A team of scientists from NUST MISIS and MIPT have developed and tested a new platform for realization of the ultra-strong photon-to-magnon coupling. The proposed system is on-chip and is based on thin-film hetero-structures with superconducting, ferromagnetic and insulating layers. This discovery solves a problem that has been on the agenda of research teams from different countries for the last 10 years, and opens new opportunities in implementing quantum technologies. The study was published in the highly ranked journal Science Advances.
The last decade has seen significant progress in the development of artificial quantum systems. Scientists are exploring different platforms, each with its own advantages and disadvantages. The next critical step for advancing quantum industry requires an efficient method of information exchange between platform hybrid systems that could benefit from distinct platforms. For example, hybrid systems based on collective spin excitations, or magnons, are being developed. In such systems, magnons must interact with photons, standing electromagnetic waves trapped in a resonator. The main limiting factor for developing such systems is the fundamentally weak interaction between photons and magnons. They are of different sizes, and follow different dispersion laws. This size difference of a hundred times or more considerably complicates the interaction.
Scientists from MIPT together with their colleagues managed to create a system with what is called the ultra-strong photon-to-magnon coupling.
Vasily Stolyarov, deputy head of the MIPT Laboratory of Topological Quantum Phenomena in Superconducting Systems, commented: “We created two subsystems. In one, being a sandwich from superconductor/insulator/superconductor thin films, photons are slowed down, their phase velocity is reduced. In another one, which is also a sandwich from superconductor/ferromagnetic/superconductor thin films, superconducting proximity at both interfaces enhances the collective spin eigen-frequencies. The ultra strong photon-to-magnon coupling is achieved thanks to the suppressed photon phase velocity in the electromagnetic subsystem.”
Igor Golovchanskiy, leading researcher, senior researcher at the MIPT Laboratory of Topological Quantum Phenomena in Superconducting Systems, head of the NUST MISIS Laboratory of Cryogenic Electronic Systems, explained: “Photons interact very weakly with magnons. We managed to create a system in which these two types of excitations interact very strongly. With the help of superconductors, we have significantly reduced the electromagnetic resonator.
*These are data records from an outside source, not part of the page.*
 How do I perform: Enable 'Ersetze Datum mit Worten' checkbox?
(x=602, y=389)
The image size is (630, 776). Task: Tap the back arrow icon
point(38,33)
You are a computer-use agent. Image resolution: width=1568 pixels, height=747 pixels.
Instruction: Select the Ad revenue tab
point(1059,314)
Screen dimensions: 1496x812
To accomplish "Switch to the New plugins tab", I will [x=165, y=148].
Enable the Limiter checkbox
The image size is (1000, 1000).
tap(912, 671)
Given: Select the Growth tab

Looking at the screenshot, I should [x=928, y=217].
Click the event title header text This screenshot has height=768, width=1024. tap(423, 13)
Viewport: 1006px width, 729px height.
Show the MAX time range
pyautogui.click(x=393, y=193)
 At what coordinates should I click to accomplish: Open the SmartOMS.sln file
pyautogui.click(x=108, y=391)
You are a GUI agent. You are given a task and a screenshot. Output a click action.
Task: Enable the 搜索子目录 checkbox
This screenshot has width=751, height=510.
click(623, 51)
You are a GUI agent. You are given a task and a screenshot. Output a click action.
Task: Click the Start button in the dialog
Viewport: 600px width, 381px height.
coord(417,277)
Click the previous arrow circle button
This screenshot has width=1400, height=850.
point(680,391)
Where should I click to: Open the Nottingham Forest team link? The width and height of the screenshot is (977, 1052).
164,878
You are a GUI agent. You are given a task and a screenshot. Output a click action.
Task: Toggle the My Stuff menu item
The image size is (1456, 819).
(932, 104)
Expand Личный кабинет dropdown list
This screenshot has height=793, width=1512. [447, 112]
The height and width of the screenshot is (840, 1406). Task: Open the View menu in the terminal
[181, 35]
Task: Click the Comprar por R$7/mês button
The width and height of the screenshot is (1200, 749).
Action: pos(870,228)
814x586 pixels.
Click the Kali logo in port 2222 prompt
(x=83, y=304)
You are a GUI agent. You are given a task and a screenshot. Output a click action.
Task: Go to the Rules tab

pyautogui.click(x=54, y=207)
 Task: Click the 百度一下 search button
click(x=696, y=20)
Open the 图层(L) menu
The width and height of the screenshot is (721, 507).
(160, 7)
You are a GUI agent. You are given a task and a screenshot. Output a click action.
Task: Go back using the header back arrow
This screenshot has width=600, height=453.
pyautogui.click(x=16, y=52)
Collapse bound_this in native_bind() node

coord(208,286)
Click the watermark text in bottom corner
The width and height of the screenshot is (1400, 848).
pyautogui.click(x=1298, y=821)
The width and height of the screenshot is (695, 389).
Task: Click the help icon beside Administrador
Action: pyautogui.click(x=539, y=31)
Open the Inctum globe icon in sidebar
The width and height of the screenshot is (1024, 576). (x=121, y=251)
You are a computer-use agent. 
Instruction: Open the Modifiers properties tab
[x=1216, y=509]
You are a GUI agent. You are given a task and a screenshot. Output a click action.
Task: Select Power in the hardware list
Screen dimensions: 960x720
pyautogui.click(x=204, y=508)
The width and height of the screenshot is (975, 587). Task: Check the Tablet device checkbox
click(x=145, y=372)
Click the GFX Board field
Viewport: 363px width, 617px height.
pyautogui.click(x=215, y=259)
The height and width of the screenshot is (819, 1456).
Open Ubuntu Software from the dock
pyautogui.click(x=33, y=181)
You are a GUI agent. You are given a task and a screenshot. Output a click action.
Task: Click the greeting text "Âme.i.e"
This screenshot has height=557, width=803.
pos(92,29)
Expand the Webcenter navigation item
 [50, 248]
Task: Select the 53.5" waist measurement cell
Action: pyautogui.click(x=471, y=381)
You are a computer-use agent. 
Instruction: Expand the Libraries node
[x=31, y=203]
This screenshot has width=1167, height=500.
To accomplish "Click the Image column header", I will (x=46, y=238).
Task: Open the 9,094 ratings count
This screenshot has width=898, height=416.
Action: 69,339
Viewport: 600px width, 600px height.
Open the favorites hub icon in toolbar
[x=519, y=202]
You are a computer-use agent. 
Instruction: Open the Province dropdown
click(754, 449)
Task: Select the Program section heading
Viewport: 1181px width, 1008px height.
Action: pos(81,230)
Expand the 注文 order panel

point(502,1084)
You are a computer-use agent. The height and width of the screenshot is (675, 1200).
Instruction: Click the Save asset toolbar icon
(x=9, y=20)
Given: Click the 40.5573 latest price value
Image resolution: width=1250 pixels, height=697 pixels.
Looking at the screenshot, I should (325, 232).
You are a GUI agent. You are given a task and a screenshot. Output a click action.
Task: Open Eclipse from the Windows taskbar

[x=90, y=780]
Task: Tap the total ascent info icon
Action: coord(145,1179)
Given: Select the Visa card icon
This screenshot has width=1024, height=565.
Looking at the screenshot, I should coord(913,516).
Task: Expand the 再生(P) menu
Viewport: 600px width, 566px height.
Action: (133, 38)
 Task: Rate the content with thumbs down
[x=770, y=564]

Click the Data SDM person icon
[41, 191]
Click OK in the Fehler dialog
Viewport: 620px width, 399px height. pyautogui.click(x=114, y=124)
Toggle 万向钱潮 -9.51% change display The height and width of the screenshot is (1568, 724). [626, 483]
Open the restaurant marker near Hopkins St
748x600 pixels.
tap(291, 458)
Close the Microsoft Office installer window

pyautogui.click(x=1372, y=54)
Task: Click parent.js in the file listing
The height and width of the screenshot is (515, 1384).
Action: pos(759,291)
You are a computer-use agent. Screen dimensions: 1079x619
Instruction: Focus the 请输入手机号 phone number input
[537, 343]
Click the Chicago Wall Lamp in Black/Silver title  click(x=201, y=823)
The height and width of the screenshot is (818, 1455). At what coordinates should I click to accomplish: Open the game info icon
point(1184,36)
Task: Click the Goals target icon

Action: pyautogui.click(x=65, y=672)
This resulted in a hundred times reduction of the phase velocity of photons, and their interaction with magnons increased by several times.”
This discovery will accelerate the implementation of hybrid quantum systems, as well as open up new possibilities in superconducting spintronics and magnonics.
Except for the researchers from the MIPT Laboratory of Topological Quantum Phenomena in Superconducting Systems, the study involved scientists from NUST MISIS, the N.L. Dukhov All-Russian Scientific Research Institute of Automatics, the Institute of Solid State Physics, RAS; the Skobeltsyn Institute of Nuclear Physics, the University of Glasgow (United Kingdom), the University of Twente (Netherlands), and the Karlsruhe Institute of Technology (Germany).
This research was supported by the Ministry of Science and Higher Education of the Russian Federation, the Russian Science Foundation, and partially by the European Union Horizon 2020 program.